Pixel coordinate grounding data
+++

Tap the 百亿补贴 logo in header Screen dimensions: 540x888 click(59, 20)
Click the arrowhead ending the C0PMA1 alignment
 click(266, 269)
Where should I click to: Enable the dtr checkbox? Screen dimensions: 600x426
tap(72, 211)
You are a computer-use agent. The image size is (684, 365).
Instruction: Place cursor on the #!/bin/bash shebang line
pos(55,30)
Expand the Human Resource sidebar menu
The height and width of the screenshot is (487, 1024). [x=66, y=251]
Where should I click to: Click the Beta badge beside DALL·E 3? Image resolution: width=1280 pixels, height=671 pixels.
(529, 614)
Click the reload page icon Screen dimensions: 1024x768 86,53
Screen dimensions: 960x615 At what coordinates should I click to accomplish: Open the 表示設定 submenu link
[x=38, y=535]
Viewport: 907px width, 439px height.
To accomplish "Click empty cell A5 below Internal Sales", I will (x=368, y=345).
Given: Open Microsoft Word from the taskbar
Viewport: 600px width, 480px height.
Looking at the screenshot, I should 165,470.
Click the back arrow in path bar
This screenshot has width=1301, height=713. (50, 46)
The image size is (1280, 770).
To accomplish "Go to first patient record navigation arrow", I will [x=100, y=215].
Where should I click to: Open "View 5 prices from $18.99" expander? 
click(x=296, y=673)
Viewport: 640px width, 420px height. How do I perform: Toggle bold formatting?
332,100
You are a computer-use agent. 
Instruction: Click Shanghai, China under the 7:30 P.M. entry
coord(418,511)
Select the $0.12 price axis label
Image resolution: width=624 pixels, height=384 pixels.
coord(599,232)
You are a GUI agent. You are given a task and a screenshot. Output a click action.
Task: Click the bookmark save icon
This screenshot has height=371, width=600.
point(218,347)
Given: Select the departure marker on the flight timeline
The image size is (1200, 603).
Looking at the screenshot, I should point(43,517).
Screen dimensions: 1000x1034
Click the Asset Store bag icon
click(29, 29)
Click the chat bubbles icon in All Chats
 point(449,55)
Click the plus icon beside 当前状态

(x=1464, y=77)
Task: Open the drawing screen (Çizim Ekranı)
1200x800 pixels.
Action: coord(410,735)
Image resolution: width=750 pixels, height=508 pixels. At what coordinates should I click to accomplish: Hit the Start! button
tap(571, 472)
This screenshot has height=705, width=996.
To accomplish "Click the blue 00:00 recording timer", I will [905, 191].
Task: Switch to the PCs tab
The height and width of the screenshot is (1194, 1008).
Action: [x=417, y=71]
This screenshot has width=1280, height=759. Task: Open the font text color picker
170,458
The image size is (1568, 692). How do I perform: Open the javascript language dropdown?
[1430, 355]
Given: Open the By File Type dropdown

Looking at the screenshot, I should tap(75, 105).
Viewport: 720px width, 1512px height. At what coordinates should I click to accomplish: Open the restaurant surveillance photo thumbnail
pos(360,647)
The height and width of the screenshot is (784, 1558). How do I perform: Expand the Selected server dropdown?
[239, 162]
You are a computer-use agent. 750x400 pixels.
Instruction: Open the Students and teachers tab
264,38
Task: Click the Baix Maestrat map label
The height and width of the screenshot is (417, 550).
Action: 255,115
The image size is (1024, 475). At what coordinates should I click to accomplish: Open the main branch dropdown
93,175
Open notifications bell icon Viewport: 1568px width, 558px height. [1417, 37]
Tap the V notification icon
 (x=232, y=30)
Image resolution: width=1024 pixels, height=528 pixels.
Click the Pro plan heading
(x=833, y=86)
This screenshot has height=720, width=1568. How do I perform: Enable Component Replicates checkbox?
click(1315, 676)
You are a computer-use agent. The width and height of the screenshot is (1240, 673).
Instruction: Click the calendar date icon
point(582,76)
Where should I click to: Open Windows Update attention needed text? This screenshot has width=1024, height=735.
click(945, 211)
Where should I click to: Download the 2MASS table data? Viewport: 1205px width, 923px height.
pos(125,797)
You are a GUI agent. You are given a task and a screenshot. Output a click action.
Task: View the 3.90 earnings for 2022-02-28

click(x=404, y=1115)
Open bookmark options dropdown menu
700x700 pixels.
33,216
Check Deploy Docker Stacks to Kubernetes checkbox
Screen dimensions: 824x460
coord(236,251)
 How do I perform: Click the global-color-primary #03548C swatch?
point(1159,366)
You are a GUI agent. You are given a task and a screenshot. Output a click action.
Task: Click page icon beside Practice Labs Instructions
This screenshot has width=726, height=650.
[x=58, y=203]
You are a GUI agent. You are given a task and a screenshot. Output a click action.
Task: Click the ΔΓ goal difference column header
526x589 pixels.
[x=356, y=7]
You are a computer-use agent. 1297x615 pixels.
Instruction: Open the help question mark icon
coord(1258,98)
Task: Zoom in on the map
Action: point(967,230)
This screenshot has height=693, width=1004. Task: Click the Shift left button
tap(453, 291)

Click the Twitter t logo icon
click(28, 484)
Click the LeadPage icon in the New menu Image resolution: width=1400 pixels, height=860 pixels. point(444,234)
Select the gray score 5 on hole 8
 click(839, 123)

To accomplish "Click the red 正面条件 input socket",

+++

## DIRECTIONS
Your response must contain all of the records, copied exactly.

## ANSWER SECTION
Tap the 百亿补贴 logo in header Screen dimensions: 540x888 click(59, 20)
Click the arrowhead ending the C0PMA1 alignment
 click(266, 269)
Where should I click to: Enable the dtr checkbox? Screen dimensions: 600x426
tap(72, 211)
You are a computer-use agent. The image size is (684, 365).
Instruction: Place cursor on the #!/bin/bash shebang line
pos(55,30)
Expand the Human Resource sidebar menu
The height and width of the screenshot is (487, 1024). [x=66, y=251]
Where should I click to: Click the Beta badge beside DALL·E 3? Image resolution: width=1280 pixels, height=671 pixels.
(529, 614)
Click the reload page icon Screen dimensions: 1024x768 86,53
Screen dimensions: 960x615 At what coordinates should I click to accomplish: Open the 表示設定 submenu link
[x=38, y=535]
Viewport: 907px width, 439px height.
To accomplish "Click empty cell A5 below Internal Sales", I will (x=368, y=345).
Given: Open Microsoft Word from the taskbar
Viewport: 600px width, 480px height.
Looking at the screenshot, I should 165,470.
Click the back arrow in path bar
This screenshot has width=1301, height=713. (50, 46)
The image size is (1280, 770).
To accomplish "Go to first patient record navigation arrow", I will [x=100, y=215].
Where should I click to: Open "View 5 prices from $18.99" expander? 
click(x=296, y=673)
Viewport: 640px width, 420px height. How do I perform: Toggle bold formatting?
332,100
You are a computer-use agent. 
Instruction: Click Shanghai, China under the 7:30 P.M. entry
coord(418,511)
Select the $0.12 price axis label
Image resolution: width=624 pixels, height=384 pixels.
coord(599,232)
You are a GUI agent. You are given a task and a screenshot. Output a click action.
Task: Click the bookmark save icon
This screenshot has height=371, width=600.
point(218,347)
Given: Select the departure marker on the flight timeline
The image size is (1200, 603).
Looking at the screenshot, I should point(43,517).
Screen dimensions: 1000x1034
Click the Asset Store bag icon
click(29, 29)
Click the chat bubbles icon in All Chats
 point(449,55)
Click the plus icon beside 当前状态

(x=1464, y=77)
Task: Open the drawing screen (Çizim Ekranı)
1200x800 pixels.
Action: coord(410,735)
Image resolution: width=750 pixels, height=508 pixels. At what coordinates should I click to accomplish: Hit the Start! button
tap(571, 472)
This screenshot has height=705, width=996.
To accomplish "Click the blue 00:00 recording timer", I will [905, 191].
Task: Switch to the PCs tab
The height and width of the screenshot is (1194, 1008).
Action: [x=417, y=71]
This screenshot has width=1280, height=759. Task: Open the font text color picker
170,458
The image size is (1568, 692). How do I perform: Open the javascript language dropdown?
[1430, 355]
Given: Open the By File Type dropdown

Looking at the screenshot, I should tap(75, 105).
Viewport: 720px width, 1512px height. At what coordinates should I click to accomplish: Open the restaurant surveillance photo thumbnail
pos(360,647)
The height and width of the screenshot is (784, 1558). How do I perform: Expand the Selected server dropdown?
[239, 162]
You are a computer-use agent. 750x400 pixels.
Instruction: Open the Students and teachers tab
264,38
Task: Click the Baix Maestrat map label
The height and width of the screenshot is (417, 550).
Action: 255,115
The image size is (1024, 475). At what coordinates should I click to accomplish: Open the main branch dropdown
93,175
Open notifications bell icon Viewport: 1568px width, 558px height. [1417, 37]
Tap the V notification icon
 (x=232, y=30)
Image resolution: width=1024 pixels, height=528 pixels.
Click the Pro plan heading
(x=833, y=86)
This screenshot has height=720, width=1568. How do I perform: Enable Component Replicates checkbox?
click(1315, 676)
You are a computer-use agent. The width and height of the screenshot is (1240, 673).
Instruction: Click the calendar date icon
point(582,76)
Where should I click to: Open Windows Update attention needed text? This screenshot has width=1024, height=735.
click(945, 211)
Where should I click to: Download the 2MASS table data? Viewport: 1205px width, 923px height.
pos(125,797)
You are a GUI agent. You are given a task and a screenshot. Output a click action.
Task: View the 3.90 earnings for 2022-02-28

click(x=404, y=1115)
Open bookmark options dropdown menu
700x700 pixels.
33,216
Check Deploy Docker Stacks to Kubernetes checkbox
Screen dimensions: 824x460
coord(236,251)
 How do I perform: Click the global-color-primary #03548C swatch?
point(1159,366)
You are a GUI agent. You are given a task and a screenshot. Output a click action.
Task: Click page icon beside Practice Labs Instructions
This screenshot has width=726, height=650.
[x=58, y=203]
You are a GUI agent. You are given a task and a screenshot. Output a click action.
Task: Click the ΔΓ goal difference column header
526x589 pixels.
[x=356, y=7]
You are a computer-use agent. 1297x615 pixels.
Instruction: Open the help question mark icon
coord(1258,98)
Task: Zoom in on the map
Action: point(967,230)
This screenshot has height=693, width=1004. Task: Click the Shift left button
tap(453, 291)

Click the Twitter t logo icon
click(28, 484)
Click the LeadPage icon in the New menu Image resolution: width=1400 pixels, height=860 pixels. point(444,234)
Select the gray score 5 on hole 8
 click(839, 123)

To accomplish "Click the red 正面条件 input socket",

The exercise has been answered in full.